Work out how many lines in the records include the word "page", then answer with nothing but that number.

Pixel coordinate grounding data
=== Section Start ===

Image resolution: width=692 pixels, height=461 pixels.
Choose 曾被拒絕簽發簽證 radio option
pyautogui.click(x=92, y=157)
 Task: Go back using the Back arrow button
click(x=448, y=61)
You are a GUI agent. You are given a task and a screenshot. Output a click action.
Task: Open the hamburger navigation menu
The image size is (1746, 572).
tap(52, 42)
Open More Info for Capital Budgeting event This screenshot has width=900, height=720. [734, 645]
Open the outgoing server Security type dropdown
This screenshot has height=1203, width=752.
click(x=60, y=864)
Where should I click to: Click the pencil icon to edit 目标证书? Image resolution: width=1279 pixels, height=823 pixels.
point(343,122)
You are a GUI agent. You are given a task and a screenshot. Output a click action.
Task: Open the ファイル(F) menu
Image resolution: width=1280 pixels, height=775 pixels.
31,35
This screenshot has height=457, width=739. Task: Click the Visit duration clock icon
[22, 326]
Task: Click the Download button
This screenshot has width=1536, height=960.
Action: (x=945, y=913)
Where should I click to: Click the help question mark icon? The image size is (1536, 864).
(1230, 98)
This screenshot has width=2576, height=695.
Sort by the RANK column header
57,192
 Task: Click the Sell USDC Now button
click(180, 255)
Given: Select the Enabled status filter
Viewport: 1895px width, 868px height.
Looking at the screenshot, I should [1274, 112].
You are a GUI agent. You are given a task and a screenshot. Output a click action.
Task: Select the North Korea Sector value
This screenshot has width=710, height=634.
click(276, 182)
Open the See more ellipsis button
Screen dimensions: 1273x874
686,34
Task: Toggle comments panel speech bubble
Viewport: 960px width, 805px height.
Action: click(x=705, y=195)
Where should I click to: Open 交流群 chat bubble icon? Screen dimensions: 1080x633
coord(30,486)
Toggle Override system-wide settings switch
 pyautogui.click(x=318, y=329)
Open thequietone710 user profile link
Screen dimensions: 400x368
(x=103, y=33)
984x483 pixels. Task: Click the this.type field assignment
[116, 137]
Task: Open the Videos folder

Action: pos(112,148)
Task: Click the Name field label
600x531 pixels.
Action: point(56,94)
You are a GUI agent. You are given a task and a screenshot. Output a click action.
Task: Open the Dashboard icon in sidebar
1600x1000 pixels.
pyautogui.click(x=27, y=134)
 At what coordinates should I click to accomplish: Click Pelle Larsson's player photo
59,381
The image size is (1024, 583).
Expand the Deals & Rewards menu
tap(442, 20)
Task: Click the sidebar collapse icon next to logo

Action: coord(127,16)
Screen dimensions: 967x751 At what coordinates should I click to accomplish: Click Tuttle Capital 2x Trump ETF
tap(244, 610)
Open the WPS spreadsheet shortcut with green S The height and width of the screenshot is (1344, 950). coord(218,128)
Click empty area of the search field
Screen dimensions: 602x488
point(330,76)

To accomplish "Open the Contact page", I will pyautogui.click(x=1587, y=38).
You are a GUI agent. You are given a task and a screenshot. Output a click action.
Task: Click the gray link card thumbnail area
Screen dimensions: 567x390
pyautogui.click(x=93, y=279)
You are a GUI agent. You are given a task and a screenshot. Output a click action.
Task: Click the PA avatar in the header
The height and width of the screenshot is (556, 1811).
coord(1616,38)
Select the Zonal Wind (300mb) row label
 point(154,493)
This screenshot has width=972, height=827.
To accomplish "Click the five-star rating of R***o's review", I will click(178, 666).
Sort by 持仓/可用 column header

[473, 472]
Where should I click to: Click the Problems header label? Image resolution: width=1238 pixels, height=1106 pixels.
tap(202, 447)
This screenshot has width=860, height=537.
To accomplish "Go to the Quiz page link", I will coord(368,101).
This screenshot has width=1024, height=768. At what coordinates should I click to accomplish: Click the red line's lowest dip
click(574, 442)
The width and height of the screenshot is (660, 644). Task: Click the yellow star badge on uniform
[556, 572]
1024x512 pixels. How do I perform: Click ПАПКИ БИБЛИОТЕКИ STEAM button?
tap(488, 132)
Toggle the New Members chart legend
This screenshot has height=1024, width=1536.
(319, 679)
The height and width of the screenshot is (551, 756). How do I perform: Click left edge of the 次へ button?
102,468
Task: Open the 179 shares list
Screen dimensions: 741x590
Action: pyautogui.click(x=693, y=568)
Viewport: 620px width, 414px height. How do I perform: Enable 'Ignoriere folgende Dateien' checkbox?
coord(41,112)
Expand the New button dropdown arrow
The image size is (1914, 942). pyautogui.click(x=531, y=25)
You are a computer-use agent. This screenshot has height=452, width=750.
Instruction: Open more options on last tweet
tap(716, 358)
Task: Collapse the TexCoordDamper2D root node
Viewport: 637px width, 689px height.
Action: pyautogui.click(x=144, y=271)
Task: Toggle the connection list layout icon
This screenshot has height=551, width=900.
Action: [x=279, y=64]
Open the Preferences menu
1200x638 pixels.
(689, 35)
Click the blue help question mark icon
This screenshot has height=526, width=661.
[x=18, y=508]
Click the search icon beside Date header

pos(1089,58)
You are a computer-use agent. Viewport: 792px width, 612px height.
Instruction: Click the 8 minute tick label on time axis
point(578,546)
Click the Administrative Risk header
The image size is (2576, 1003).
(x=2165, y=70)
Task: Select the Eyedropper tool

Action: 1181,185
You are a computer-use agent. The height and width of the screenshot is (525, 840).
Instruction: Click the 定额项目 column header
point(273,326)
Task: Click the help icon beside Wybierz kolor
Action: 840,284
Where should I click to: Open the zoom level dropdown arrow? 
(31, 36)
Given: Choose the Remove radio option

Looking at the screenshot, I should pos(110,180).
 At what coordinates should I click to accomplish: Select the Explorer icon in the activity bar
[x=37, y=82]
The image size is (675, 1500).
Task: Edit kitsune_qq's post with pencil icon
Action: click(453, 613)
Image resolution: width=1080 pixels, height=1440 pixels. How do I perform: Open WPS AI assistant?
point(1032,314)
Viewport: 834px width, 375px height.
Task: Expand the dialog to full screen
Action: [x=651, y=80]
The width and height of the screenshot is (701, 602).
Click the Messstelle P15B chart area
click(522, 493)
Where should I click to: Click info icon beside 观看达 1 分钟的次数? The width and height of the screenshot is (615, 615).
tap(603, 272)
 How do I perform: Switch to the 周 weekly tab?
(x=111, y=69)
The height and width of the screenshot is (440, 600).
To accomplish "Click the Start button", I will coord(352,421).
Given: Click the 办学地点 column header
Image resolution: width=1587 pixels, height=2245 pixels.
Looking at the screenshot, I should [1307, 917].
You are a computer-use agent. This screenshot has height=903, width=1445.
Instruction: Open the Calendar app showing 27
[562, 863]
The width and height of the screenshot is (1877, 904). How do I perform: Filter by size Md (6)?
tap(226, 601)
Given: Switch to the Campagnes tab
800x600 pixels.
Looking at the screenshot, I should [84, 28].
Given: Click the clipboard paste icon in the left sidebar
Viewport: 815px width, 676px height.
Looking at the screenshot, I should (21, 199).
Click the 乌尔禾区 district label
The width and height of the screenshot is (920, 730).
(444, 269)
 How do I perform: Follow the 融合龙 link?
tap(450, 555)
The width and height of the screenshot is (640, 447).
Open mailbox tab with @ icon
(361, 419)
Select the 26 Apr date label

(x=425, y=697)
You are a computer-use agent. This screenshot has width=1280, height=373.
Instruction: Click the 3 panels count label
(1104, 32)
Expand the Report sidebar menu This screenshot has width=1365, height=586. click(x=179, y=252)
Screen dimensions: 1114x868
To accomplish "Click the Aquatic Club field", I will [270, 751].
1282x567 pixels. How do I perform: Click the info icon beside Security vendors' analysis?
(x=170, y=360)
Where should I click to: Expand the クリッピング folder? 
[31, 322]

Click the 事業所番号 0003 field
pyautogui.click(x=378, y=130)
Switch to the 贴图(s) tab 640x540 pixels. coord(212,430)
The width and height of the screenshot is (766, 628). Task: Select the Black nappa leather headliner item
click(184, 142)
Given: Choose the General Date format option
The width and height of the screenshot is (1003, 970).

=== Section End ===

◆ Task response
2